Start

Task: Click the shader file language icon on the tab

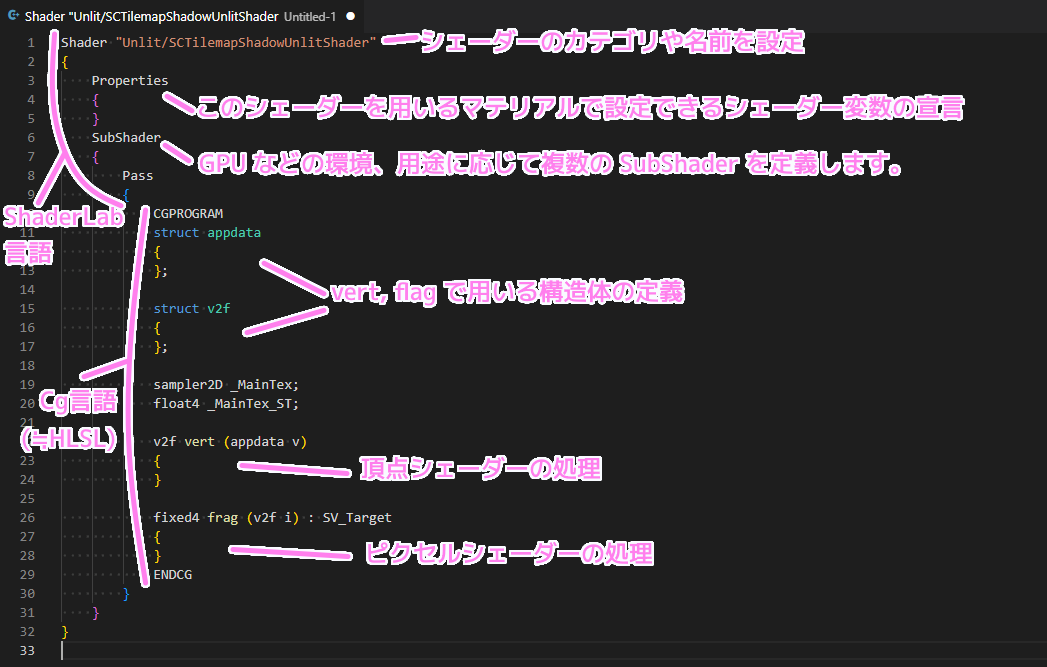Action: click(x=13, y=16)
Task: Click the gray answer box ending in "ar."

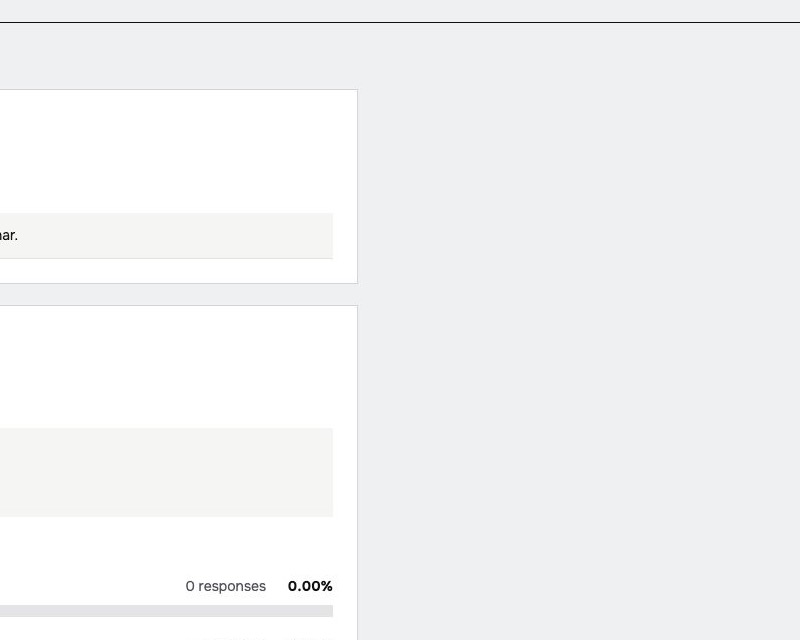Action: [166, 236]
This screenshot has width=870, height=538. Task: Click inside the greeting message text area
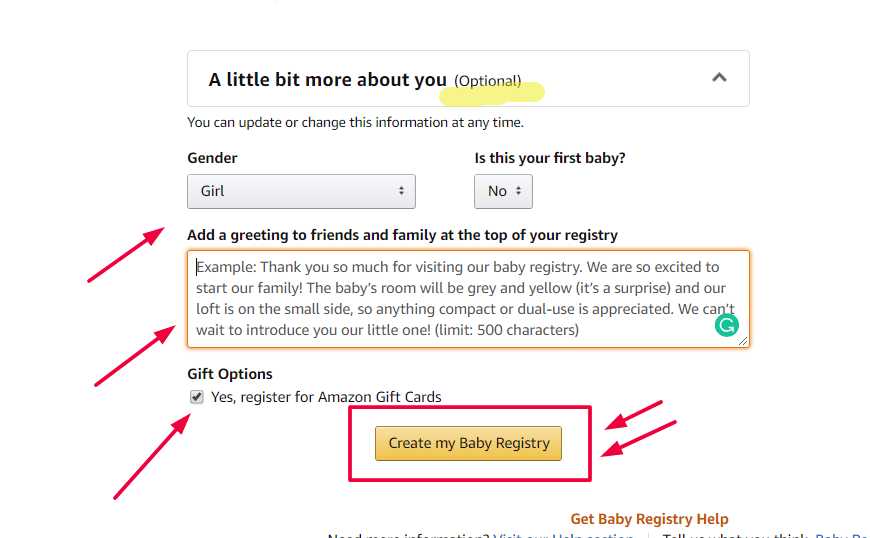coord(467,299)
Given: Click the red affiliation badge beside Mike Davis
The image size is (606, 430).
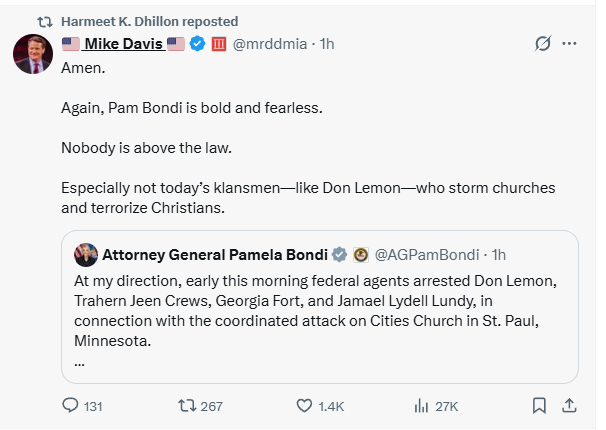Looking at the screenshot, I should point(219,44).
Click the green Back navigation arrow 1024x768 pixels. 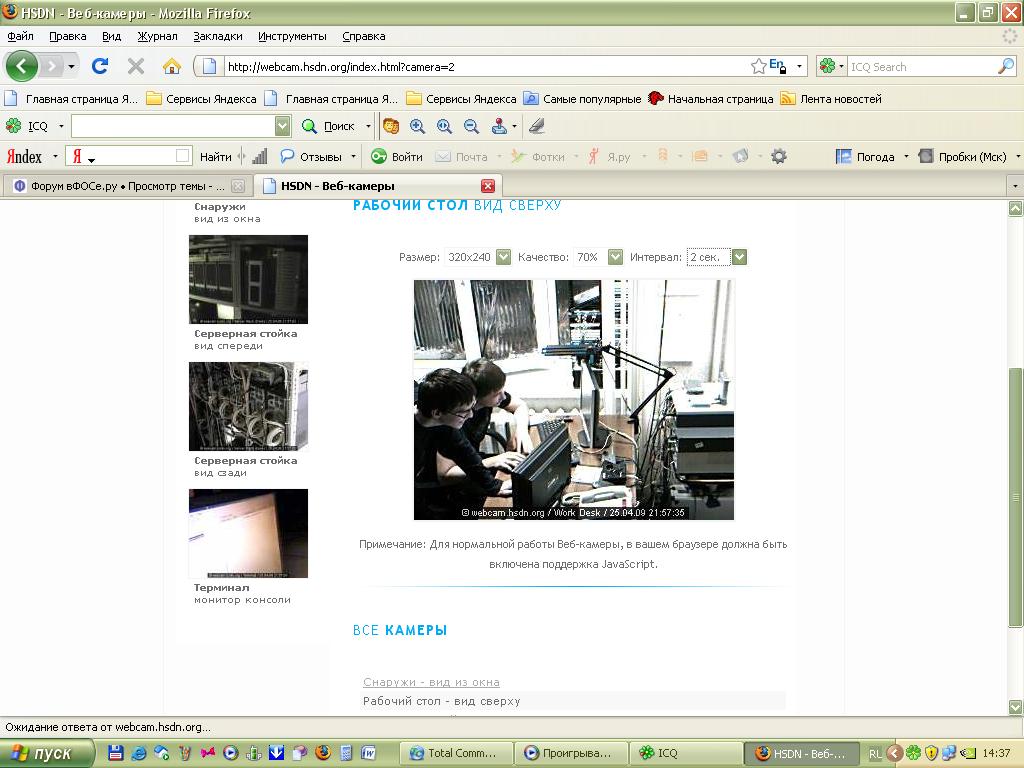tap(22, 67)
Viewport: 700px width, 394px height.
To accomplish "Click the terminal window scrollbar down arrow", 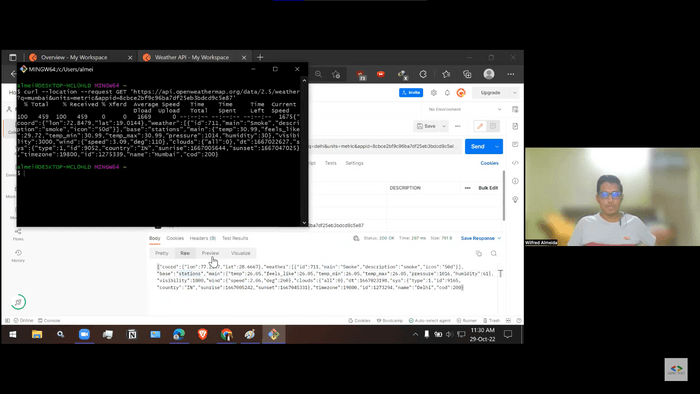I will coord(304,223).
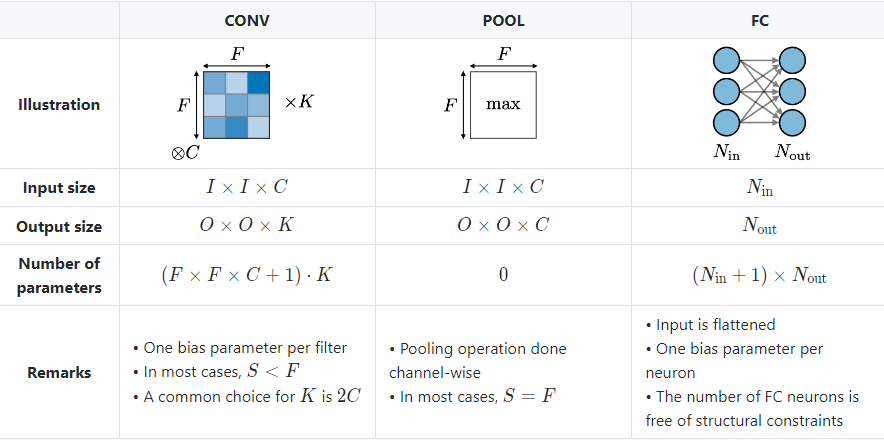Click the POOL parameter count zero

(x=503, y=275)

End

» GIVEN TASK
Rewrite the rows above from the first one through the line containing "coord(467,299)", requests included, and shift every coordinate in the answers up by 112. Leave out the pictures.

» FINAL RESULT
Task: Click the shader file language icon on the tab

Action: click(x=125, y=128)
Task: Click the gray answer box ending in "ar."

Action: [278, 348]
This screenshot has width=870, height=538. Task: Click inside the greeting message text area
coord(579,411)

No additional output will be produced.